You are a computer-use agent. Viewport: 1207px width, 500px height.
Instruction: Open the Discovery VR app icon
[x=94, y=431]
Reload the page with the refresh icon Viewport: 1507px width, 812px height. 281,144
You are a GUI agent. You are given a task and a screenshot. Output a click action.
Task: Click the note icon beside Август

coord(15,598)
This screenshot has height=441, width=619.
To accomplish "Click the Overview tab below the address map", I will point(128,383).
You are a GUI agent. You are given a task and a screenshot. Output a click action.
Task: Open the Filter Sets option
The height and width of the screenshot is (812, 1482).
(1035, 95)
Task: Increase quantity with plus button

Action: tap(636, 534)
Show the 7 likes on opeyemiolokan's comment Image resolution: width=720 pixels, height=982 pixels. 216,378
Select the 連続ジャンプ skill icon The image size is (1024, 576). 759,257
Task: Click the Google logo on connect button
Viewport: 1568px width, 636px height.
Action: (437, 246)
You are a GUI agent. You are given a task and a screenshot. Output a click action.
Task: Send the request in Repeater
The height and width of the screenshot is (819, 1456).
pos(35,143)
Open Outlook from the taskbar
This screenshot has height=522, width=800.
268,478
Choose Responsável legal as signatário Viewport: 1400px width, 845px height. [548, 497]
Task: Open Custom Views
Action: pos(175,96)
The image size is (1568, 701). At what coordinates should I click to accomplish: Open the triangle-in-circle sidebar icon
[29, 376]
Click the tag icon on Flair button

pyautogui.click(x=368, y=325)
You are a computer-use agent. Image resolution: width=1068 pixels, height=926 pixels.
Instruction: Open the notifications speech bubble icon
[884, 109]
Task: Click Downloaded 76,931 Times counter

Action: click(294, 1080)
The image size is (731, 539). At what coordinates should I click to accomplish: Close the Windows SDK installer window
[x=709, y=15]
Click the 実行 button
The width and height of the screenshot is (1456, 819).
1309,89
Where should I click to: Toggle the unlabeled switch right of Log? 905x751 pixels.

GOAL
Copy out the rows above, unchanged, from the line containing "Choose Responsável legal" down to the line containing "pyautogui.click(x=368, y=325)", both included.

SOLUTION
Choose Responsável legal as signatário Viewport: 1400px width, 845px height. [548, 497]
Task: Open Custom Views
Action: pos(175,96)
The image size is (1568, 701). At what coordinates should I click to accomplish: Open the triangle-in-circle sidebar icon
[29, 376]
Click the tag icon on Flair button

pyautogui.click(x=368, y=325)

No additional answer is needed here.